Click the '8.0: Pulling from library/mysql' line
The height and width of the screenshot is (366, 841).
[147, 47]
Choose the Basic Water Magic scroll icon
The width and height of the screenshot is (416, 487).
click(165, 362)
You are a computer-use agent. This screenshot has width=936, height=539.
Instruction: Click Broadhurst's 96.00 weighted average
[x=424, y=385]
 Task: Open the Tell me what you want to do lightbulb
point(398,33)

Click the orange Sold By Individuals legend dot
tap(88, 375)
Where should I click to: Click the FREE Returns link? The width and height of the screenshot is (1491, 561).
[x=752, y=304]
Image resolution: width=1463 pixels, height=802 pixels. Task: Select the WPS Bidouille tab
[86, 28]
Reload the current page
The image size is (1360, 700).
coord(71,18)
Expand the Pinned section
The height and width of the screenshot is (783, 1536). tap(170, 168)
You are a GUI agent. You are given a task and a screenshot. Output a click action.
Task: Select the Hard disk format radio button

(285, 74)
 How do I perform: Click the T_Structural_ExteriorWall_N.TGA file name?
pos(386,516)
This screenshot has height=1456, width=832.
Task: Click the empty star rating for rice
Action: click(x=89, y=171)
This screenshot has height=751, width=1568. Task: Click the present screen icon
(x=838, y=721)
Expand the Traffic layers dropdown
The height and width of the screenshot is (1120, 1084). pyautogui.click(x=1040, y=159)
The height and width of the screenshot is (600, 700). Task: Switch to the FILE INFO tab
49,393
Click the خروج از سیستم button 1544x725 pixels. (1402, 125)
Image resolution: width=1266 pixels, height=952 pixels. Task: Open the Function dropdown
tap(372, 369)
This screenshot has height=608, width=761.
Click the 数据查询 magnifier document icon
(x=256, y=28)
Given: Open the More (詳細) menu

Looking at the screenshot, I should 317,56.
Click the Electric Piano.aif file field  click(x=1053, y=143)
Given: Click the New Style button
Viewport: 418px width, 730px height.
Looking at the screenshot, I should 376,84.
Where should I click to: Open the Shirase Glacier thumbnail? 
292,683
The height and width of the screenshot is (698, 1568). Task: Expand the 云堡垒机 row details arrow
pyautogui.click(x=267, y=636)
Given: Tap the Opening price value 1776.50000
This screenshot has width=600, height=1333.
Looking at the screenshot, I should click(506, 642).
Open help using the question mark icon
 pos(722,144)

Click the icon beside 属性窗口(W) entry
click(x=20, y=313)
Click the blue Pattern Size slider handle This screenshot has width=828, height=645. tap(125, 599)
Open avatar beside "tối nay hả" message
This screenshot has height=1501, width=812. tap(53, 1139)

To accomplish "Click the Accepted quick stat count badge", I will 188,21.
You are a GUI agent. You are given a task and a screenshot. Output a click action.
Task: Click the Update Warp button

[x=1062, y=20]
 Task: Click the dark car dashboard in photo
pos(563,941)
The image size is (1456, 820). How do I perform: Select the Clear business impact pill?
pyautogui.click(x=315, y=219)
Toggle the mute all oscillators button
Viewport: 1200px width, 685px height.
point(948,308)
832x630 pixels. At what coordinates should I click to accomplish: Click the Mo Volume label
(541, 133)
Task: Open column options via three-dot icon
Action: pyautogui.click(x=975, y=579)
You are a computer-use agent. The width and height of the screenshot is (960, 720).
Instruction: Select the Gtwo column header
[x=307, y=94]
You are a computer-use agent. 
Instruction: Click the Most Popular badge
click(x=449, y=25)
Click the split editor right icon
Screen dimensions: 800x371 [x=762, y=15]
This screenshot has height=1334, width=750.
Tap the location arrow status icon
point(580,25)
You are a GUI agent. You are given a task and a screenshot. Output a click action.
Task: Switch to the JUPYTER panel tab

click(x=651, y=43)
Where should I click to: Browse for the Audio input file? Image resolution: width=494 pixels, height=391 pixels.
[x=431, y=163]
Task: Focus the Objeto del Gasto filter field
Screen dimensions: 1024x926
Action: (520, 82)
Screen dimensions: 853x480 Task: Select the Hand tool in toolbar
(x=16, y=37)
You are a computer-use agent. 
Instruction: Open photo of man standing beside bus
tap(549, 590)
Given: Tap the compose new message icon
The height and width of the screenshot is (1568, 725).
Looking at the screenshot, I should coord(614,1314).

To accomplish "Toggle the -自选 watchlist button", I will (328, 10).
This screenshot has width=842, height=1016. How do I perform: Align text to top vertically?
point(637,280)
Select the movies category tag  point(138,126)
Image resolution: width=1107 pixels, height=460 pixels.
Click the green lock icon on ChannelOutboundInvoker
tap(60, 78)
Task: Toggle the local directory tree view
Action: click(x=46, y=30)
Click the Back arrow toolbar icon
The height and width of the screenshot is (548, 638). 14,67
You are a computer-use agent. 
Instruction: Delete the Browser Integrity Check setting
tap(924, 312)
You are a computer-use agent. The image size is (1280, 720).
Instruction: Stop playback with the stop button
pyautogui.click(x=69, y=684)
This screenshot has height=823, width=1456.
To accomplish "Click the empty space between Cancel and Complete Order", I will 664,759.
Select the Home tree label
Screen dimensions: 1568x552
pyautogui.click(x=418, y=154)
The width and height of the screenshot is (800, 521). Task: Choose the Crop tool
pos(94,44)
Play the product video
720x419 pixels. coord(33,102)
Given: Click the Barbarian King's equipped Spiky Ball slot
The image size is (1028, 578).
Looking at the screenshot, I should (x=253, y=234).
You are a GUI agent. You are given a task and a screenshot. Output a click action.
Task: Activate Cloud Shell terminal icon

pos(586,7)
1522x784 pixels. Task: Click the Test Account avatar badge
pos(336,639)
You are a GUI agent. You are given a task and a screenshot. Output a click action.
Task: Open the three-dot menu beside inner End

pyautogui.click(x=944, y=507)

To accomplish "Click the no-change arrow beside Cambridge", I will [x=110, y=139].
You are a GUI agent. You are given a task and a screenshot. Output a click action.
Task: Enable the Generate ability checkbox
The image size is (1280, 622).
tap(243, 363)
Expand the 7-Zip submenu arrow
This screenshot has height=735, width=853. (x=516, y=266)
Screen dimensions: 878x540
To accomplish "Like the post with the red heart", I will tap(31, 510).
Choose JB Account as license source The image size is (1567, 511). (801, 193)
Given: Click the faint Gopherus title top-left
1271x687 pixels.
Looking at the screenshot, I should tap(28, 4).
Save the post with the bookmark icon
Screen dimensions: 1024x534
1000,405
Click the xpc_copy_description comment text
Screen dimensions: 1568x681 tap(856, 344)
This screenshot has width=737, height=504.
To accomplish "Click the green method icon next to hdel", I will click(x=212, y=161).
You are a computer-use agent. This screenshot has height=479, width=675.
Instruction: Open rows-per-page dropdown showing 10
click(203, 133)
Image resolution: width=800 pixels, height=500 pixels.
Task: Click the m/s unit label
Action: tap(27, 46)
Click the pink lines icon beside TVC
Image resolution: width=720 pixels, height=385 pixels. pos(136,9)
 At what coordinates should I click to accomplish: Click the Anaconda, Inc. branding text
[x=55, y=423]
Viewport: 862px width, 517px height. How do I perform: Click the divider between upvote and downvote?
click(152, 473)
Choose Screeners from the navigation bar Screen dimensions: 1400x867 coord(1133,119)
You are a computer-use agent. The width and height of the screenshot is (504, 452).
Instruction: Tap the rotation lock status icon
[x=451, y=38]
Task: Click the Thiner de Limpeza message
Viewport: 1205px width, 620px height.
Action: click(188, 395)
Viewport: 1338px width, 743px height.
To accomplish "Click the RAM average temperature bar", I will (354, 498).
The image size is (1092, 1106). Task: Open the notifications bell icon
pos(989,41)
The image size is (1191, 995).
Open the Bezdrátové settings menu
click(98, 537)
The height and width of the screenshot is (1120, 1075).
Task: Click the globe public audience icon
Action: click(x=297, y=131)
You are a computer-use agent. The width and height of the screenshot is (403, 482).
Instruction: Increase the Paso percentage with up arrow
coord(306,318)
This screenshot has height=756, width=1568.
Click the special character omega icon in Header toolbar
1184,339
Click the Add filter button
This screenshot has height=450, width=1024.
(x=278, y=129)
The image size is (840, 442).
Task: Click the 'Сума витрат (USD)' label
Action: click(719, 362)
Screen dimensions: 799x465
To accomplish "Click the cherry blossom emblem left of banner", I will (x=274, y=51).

------------------------------

**Exercise details**
If a line in the entries contains "field", copy it.

**Output**
Click the Electric Piano.aif file field  click(x=1053, y=143)
Task: Focus the Objeto del Gasto filter field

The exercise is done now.